DIRECTIONS FOR THIS TASK >> Exactly the lines from the one containing "[Flickr] (318, 721)" through the end of the records must be reproduced; leave out all pictures.

DATA TO EXAMINE below:

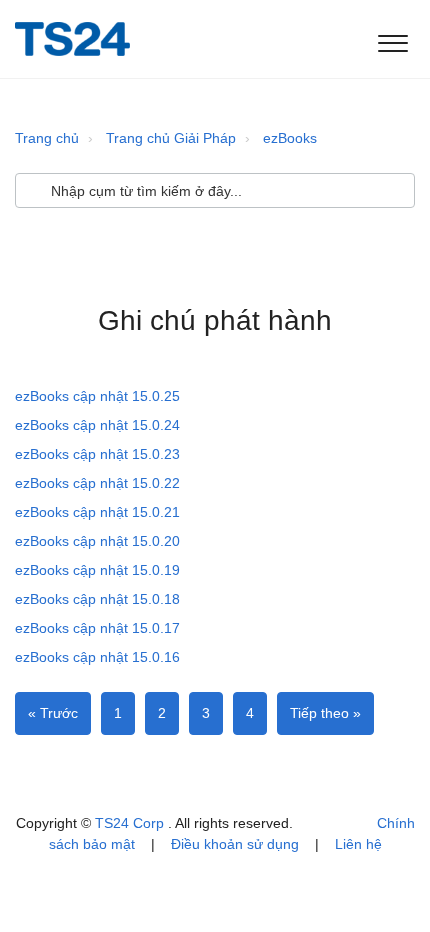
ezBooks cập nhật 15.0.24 (97, 425)
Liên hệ (358, 844)
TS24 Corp (131, 823)
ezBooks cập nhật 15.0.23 (97, 454)
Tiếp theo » (325, 713)
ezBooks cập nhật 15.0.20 (97, 541)
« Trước (53, 713)
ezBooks (290, 138)
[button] (392, 39)
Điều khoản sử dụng (235, 844)
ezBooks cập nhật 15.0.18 (97, 599)
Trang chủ (47, 138)
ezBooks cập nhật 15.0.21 (97, 512)
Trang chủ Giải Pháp (171, 138)
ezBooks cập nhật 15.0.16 (97, 657)
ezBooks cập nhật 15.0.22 (97, 483)
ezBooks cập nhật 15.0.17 (97, 628)
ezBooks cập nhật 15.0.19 (97, 570)
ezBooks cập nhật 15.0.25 (97, 396)
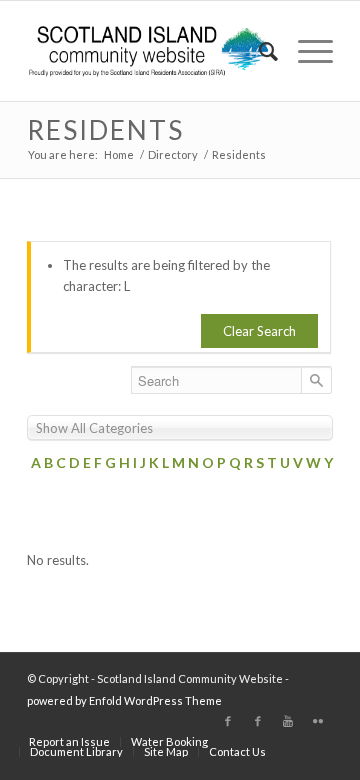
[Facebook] (228, 721)
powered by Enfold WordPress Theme (124, 700)
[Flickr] (318, 721)
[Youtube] (288, 721)
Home (119, 154)
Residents (105, 130)
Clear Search (259, 331)
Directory (173, 154)
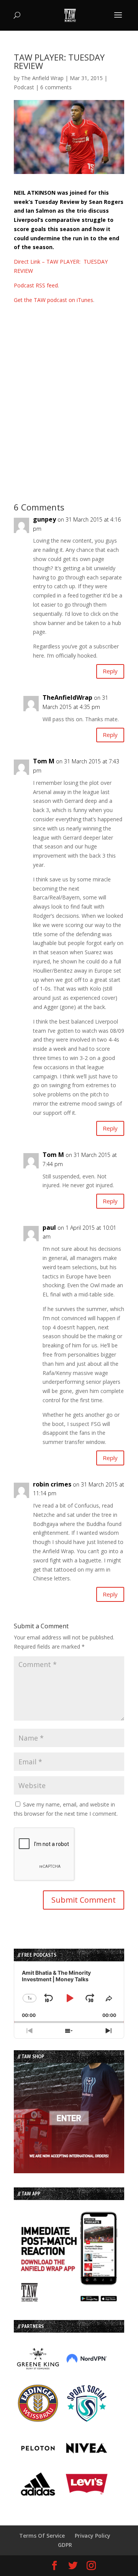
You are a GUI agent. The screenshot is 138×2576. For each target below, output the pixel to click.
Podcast (24, 87)
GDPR (65, 2544)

End of DATA TO EXAMINE.

EXERCISE RESULT >>
[Flickr] (318, 721)
[Youtube] (288, 721)
Home (119, 154)
Residents (105, 130)
Clear Search (259, 331)
Directory (173, 154)
You are a GUI agent. The screenshot is 138×2576. For each target below, output the pixel to click.
Podcast (24, 87)
GDPR (65, 2544)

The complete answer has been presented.